▶ AIM OF THE TASK:
Please rewrite everything in the listing from the line containing "Switch to grid view layout" down to the end, replacing "progress ring" with "progress circle" and changing nothing else. Leave the pictures out of your answer.

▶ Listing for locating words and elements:
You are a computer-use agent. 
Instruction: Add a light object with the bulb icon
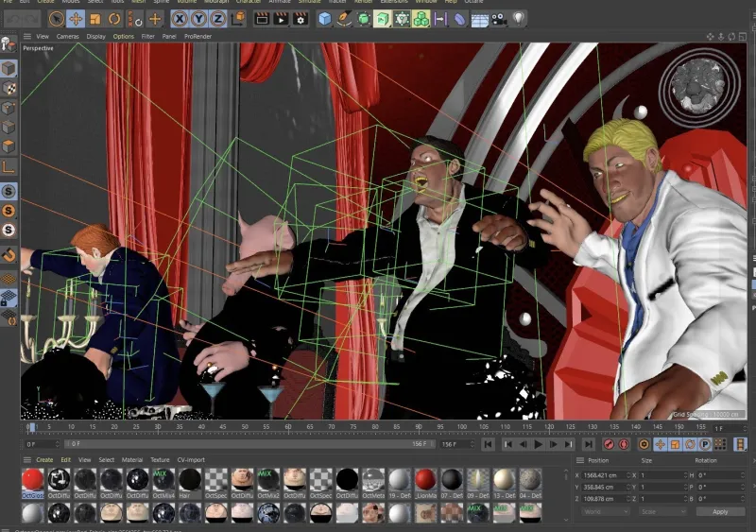point(518,19)
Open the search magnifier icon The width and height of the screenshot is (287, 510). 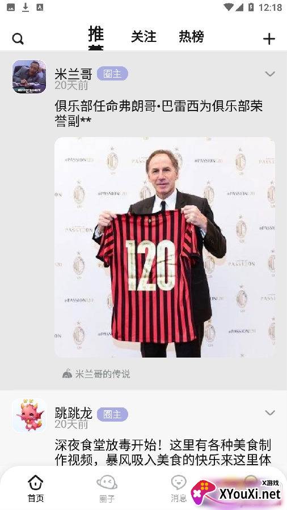(x=18, y=39)
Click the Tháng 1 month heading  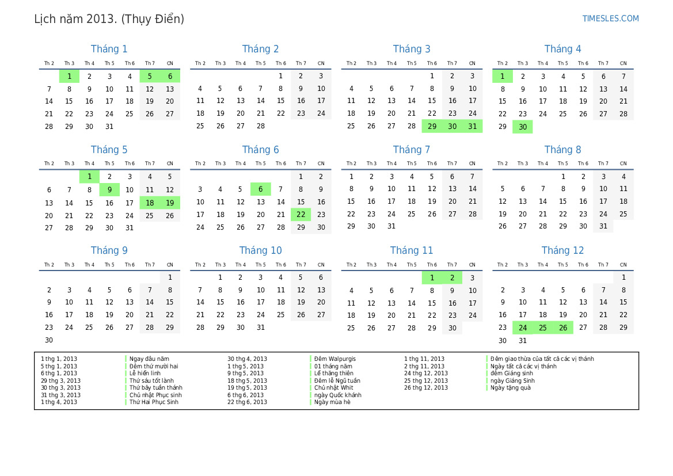109,49
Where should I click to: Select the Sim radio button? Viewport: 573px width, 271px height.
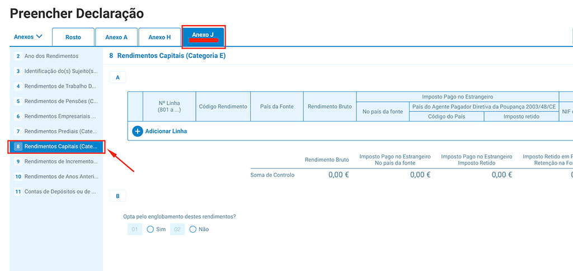click(x=151, y=229)
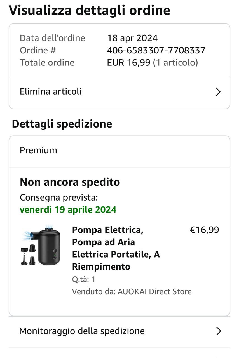Tap the €16,99 item price
The width and height of the screenshot is (239, 358).
coord(205,230)
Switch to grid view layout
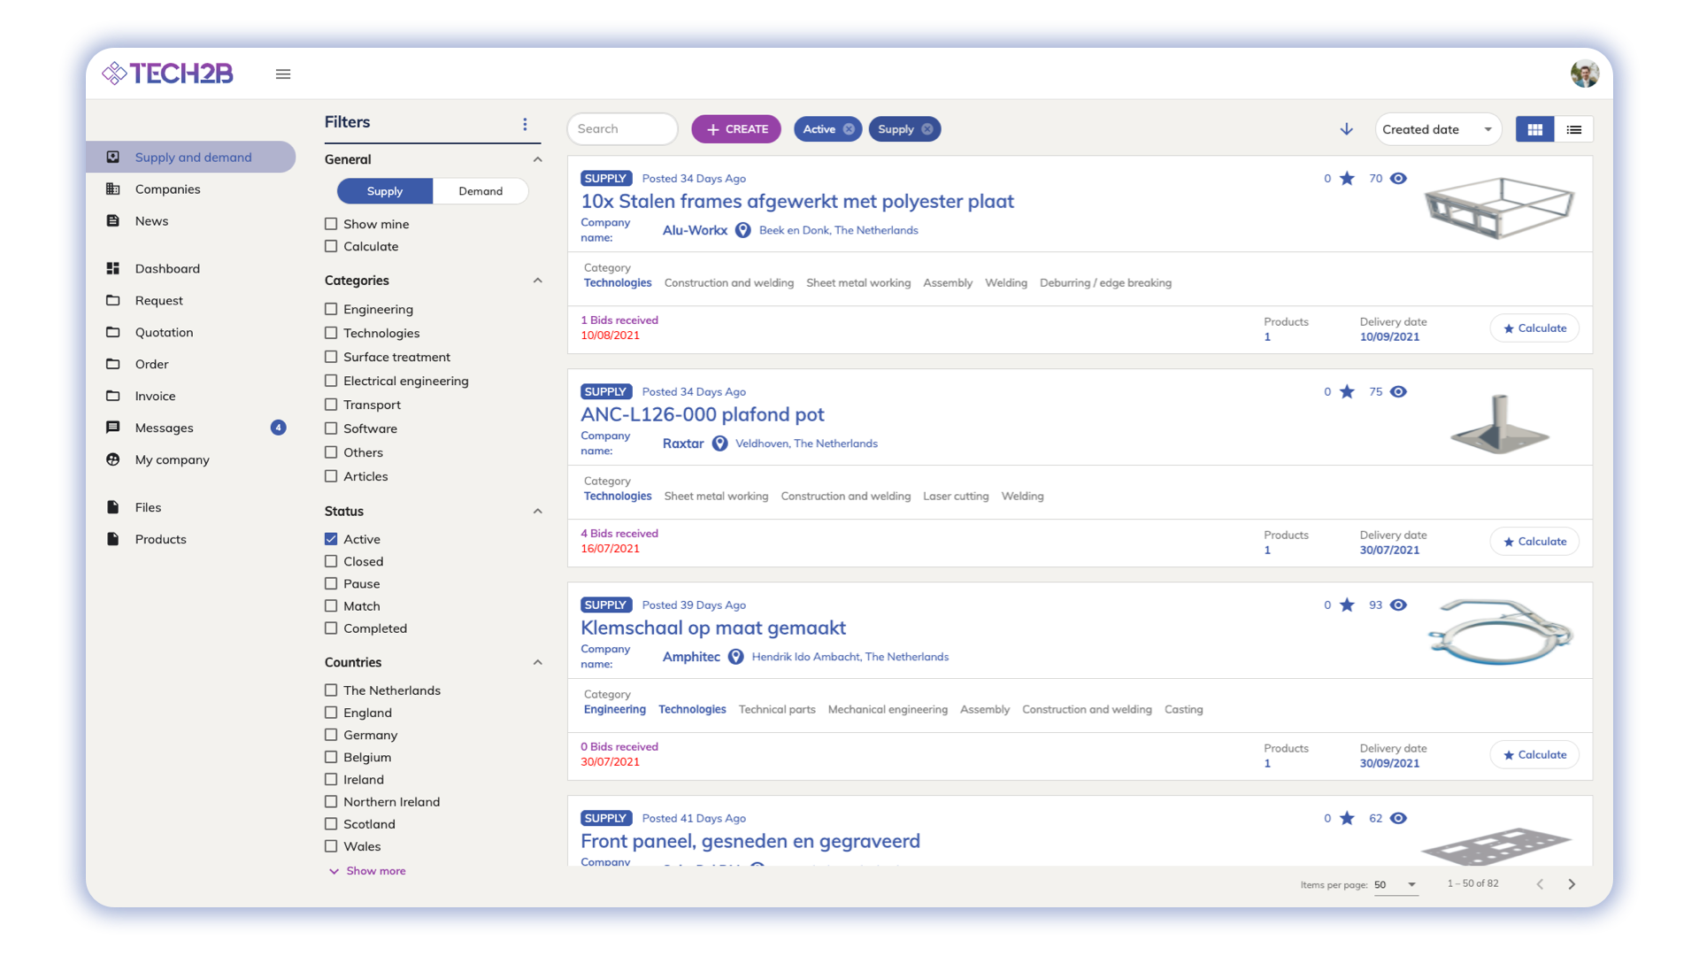This screenshot has height=956, width=1699. click(x=1534, y=129)
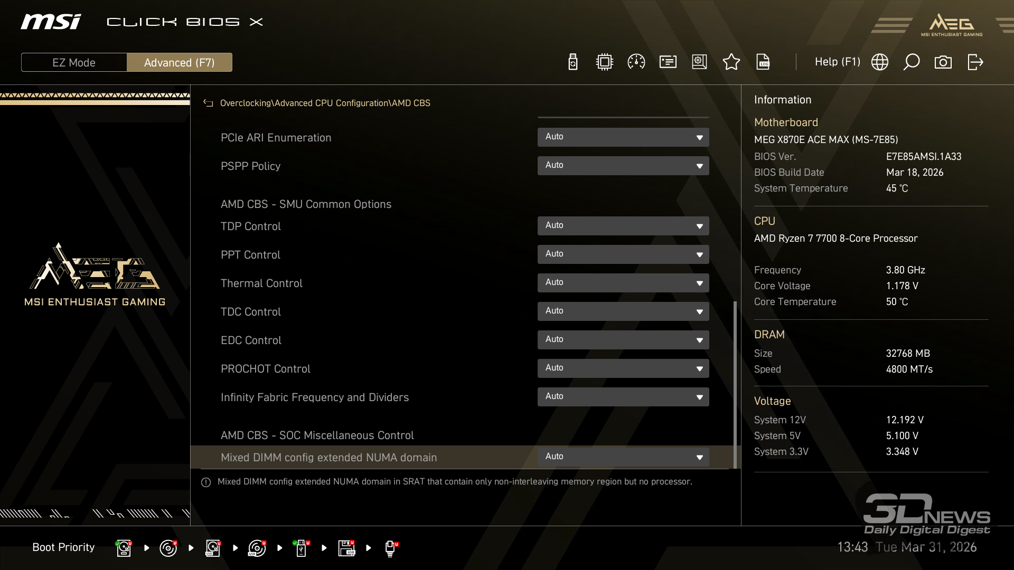Image resolution: width=1014 pixels, height=570 pixels.
Task: Open the LOG file icon
Action: (763, 62)
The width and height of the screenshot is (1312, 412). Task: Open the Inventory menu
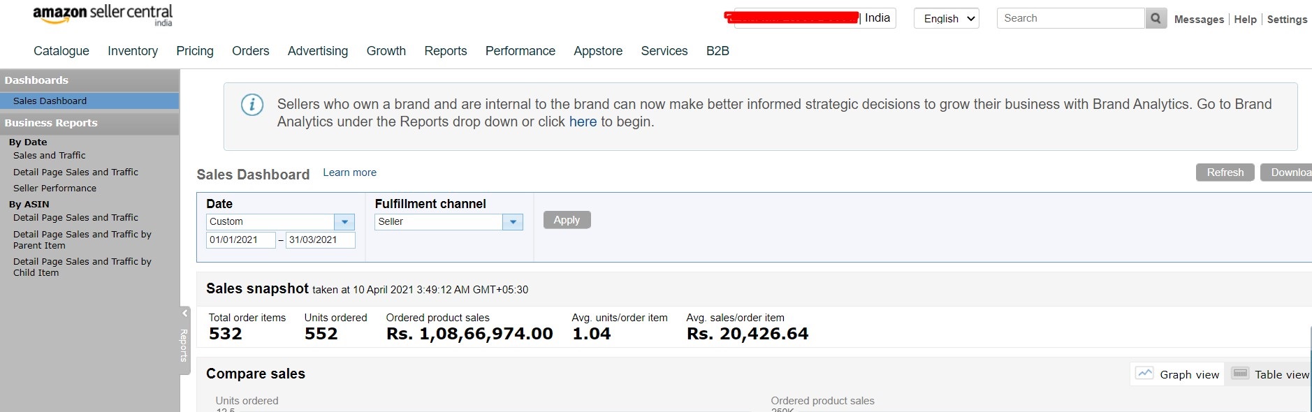133,51
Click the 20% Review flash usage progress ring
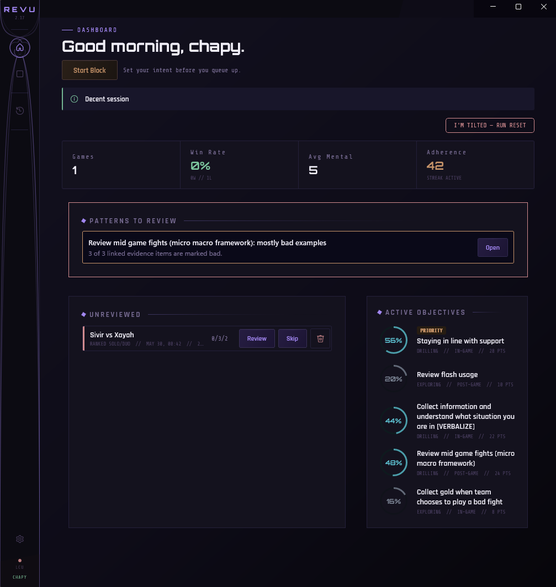Image resolution: width=556 pixels, height=587 pixels. tap(394, 379)
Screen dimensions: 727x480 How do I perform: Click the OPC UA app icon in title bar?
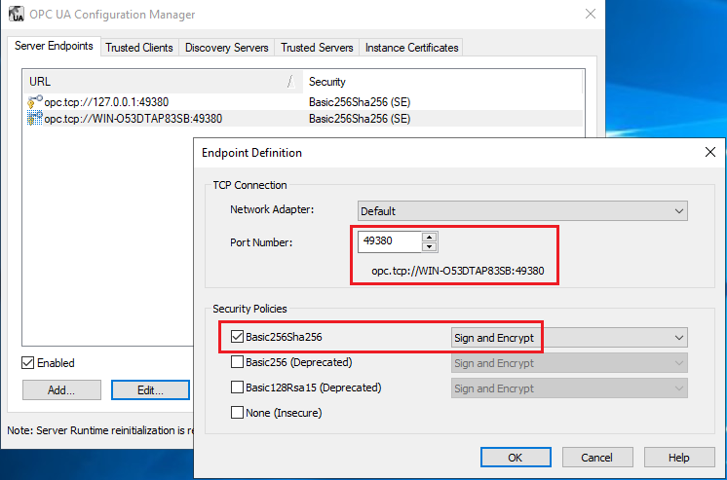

▶ EXPECTED OUTPUT:
Switch to grid view layout
This screenshot has height=956, width=1699. click(x=1534, y=129)
Image resolution: width=1014 pixels, height=570 pixels.
Task: Open the LOG file icon
Action: (763, 62)
The width and height of the screenshot is (1312, 412). Task: Open the Inventory menu
133,51
Click the 20% Review flash usage progress circle
Image resolution: width=556 pixels, height=587 pixels. tap(394, 379)
Screen dimensions: 727x480 How do I perform: Click the OPC UA app icon in title bar?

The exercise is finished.